### Saved data entries

- Opening Delimiter -

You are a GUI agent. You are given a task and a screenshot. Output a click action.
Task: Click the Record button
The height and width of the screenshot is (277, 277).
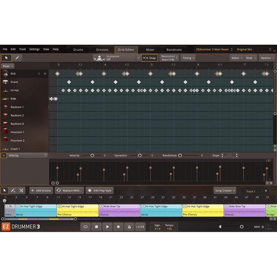point(118,227)
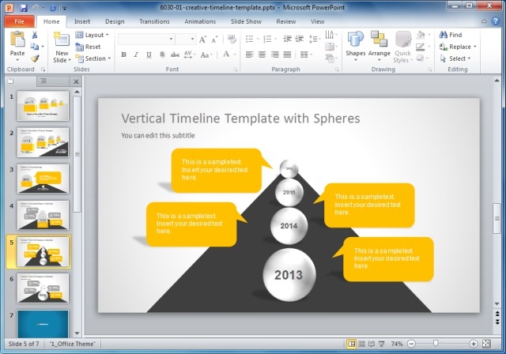Open the Arrange menu icon

[x=379, y=46]
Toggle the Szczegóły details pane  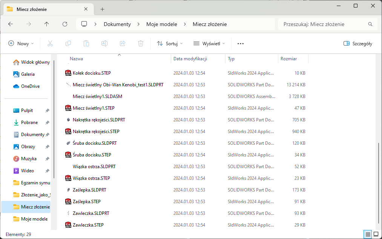(x=358, y=44)
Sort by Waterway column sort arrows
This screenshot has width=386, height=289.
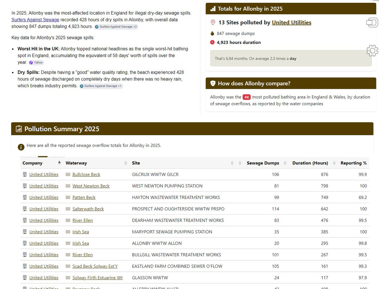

- Closing Delimiter -

### TASK GOAL
Please transcribe exactly the lines from the one containing "Sort by Waterway column sort arrows" through the last line of the records above, both included, and leave out every picture.

### ANSWER TO THE PROBLEM
Sort by Waterway column sort arrows
This screenshot has width=386, height=289.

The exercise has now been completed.